Inhibitory action of palatinose and its hydrogenated derivatives on the hydrolysis of alpha-glucosylsaccharides in the small intestine.

This study was conducted to investigate the inhibitory effects of palatinose and Palatinit, which are disaccharides (or disaccharide alcohol) connected through an alpha-1,6-glucosyl linkage, on the hydrolysis of other carbohydrates, using an enzyme extract from the rat small intestine and a purified sucrase-isomaltase complex. Palatinose and its hydrogenated product, Palatinit, an equimolar mixture of alpha-O-D-glucopyranosyl-1,6-D-sorbitol (GPS) and alpha-O-D-glucopyranosyl-1,6-D-mannitol (GPM), inhibited the hydrolysis of sucrose and maltose. Palatinose and Palatinit also inhibited the hydrolysis of dextrin and soluble starch. Kinetic analysis of the enzymatic inhibition by GPS and GPM on sucrose hydrolysis revealed that both GPS and GPM competitively inhibit sucrase catalytic activity. These results suggest that disaccharides with an alpha-1,6-glucosyl linkage competitively inhibit intestinal alpha-glucosidases and may reduce the rate of hydrolysis of sucrose and other alpha-glucosylsaccharides.

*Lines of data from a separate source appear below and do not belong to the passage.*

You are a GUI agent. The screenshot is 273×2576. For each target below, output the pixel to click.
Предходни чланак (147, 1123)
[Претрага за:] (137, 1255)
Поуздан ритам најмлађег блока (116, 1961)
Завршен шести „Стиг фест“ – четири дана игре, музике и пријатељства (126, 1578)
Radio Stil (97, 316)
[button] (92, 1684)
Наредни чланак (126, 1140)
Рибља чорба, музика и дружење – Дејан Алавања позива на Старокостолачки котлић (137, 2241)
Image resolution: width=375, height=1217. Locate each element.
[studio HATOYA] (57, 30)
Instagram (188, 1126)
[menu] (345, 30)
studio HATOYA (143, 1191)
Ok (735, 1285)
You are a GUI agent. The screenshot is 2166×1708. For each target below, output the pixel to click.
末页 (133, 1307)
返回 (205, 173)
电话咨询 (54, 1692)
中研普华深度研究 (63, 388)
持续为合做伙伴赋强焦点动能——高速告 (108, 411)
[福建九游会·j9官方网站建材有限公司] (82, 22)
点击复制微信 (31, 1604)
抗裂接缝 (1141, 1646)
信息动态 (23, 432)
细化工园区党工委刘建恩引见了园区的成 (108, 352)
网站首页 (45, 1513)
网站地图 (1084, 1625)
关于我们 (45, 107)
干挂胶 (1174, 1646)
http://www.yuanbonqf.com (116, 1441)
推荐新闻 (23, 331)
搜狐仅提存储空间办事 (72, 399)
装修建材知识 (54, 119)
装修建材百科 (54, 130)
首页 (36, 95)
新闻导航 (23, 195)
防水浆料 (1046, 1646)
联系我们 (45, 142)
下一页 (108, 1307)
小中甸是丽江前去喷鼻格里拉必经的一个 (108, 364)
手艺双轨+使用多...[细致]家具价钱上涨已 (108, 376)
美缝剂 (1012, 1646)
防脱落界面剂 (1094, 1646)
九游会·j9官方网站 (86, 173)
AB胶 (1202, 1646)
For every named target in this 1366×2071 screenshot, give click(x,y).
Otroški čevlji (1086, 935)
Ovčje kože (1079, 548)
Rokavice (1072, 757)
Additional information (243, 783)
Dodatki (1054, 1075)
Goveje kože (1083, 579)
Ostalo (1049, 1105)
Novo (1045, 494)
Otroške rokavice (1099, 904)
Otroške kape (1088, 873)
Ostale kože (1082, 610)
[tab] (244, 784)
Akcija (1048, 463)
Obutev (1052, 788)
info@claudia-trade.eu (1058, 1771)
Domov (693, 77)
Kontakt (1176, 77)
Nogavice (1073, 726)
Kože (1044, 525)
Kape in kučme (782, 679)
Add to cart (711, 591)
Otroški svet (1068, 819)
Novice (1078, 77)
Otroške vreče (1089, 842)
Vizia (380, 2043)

Inhibitory effect of palatinose on glucose absorption in everted rat gut.

We previously reported that the increase in blood glucose was more suppressed when palatinose was taken with sucrose or glucose than when either of these sugars was taken alone. In the present study, we examined whether or not palatinose suppresses glucose absorption using everted intestinal sacs from rats. Glucose absorption in the everted rat intestinal sac was measured with 0, 1, 2.5 or 5 mM of palatinose added to 20 mM glucose. The measurement was repeated five times for each palatinose level to calculate a mean value. The result showed glucose absorption to be reduced as the palatinose level increased. It was significantly reduced when 5 mM palatinose was added as compared with no palatinose addition (p<0.05). These results suggest that palatinose suppresses glucose absorption.

The effect of palatinose on mental concentration in humans.

We investigated the effect of palatinose on mental concentration using the Uchida-Kraepelin psycho diagnostic test. A significant increase (p<0.01) in calculation ability was observed in both the sucrose and palatinose groups after administration. Although calculation ability in the sucrose group at 150 min decreased from the level achieved at 90 min in the same group, that in the palatinose group at 150 min decreased only slightly from the level achieved at 90 min. At the same time points, significant increases were observed even when 5 g of palatinose was administered.